Text provided

PII Filter Benchmarking Guide

Comprehensive guide to benchmarking Python vs Rust PII filter implementations with detailed latency metrics.

📁 Directory Structure

benchmarks/
├── README.md                    # This file - Benchmarking guide
├── compare_pii_filter.py        # Main benchmark script
├── results/                     # Benchmark results (JSON)
│   ├── latest.json             # Most recent run
│   └── baseline.json           # Reference baseline
└── docs/                        # Additional documentation
    ├── quick-reference.md      # Quick command reference
    └── latest-results.md       # Latest benchmark results

Quick Start

# Activate virtual environment
source ~/.venv/mcpgateway/bin/activate

# Run basic benchmark
python benchmarks/compare_pii_filter.py

# Run with detailed latency statistics
python benchmarks/compare_pii_filter.py --detailed

# Run with custom dataset sizes
python benchmarks/compare_pii_filter.py --sizes 100 500 1000 5000

# Save results to JSON
python benchmarks/compare_pii_filter.py --output results/latest.json

# Combined options
python benchmarks/compare_pii_filter.py --sizes 100 500 --detailed --output results/latest.json

Understanding the Metrics

Latency Metrics

The benchmark now provides comprehensive latency statistics beyond simple averages:

Average (Avg)

Data shown

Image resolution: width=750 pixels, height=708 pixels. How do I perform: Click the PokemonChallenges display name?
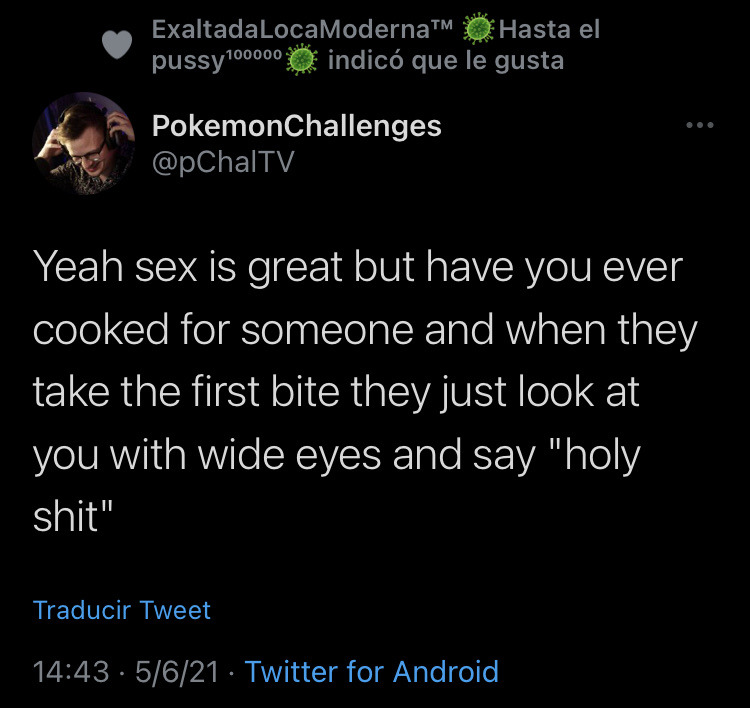(297, 126)
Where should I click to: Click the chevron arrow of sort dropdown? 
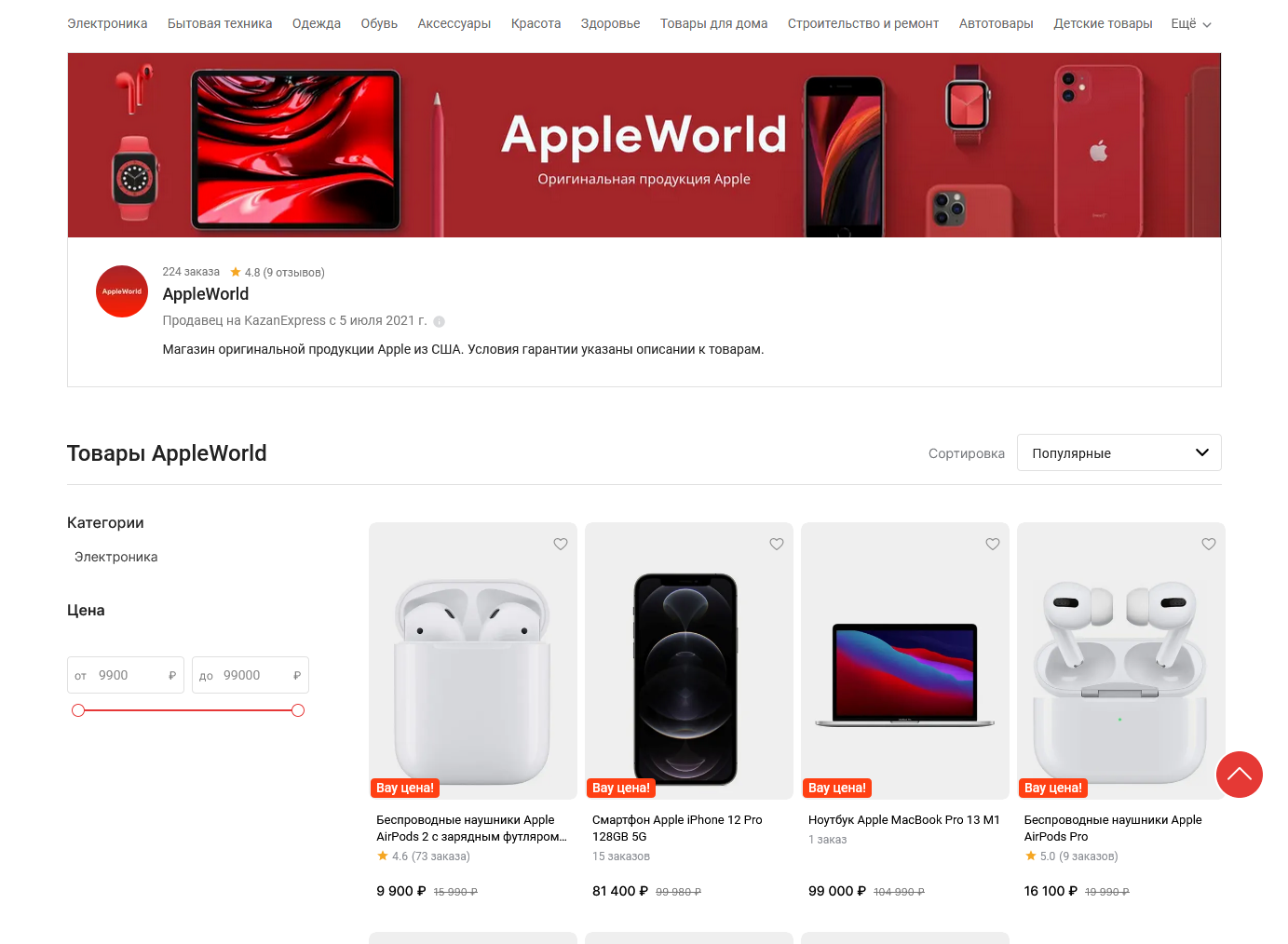pyautogui.click(x=1202, y=452)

Given problem
Please return, word for word, the part of the PII filter benchmarking guide that begins at the words that have "# Save results" and stops after "Average (Avg)".

Exercise result
# Save results to JSON
python benchmarks/compare_pii_filter.py --output results/latest.json

# Combined options
python benchmarks/compare_pii_filter.py --sizes 100 500 --detailed --output results/latest.json

Understanding the Metrics

Latency Metrics

The benchmark now provides comprehensive latency statistics beyond simple averages:

Average (Avg)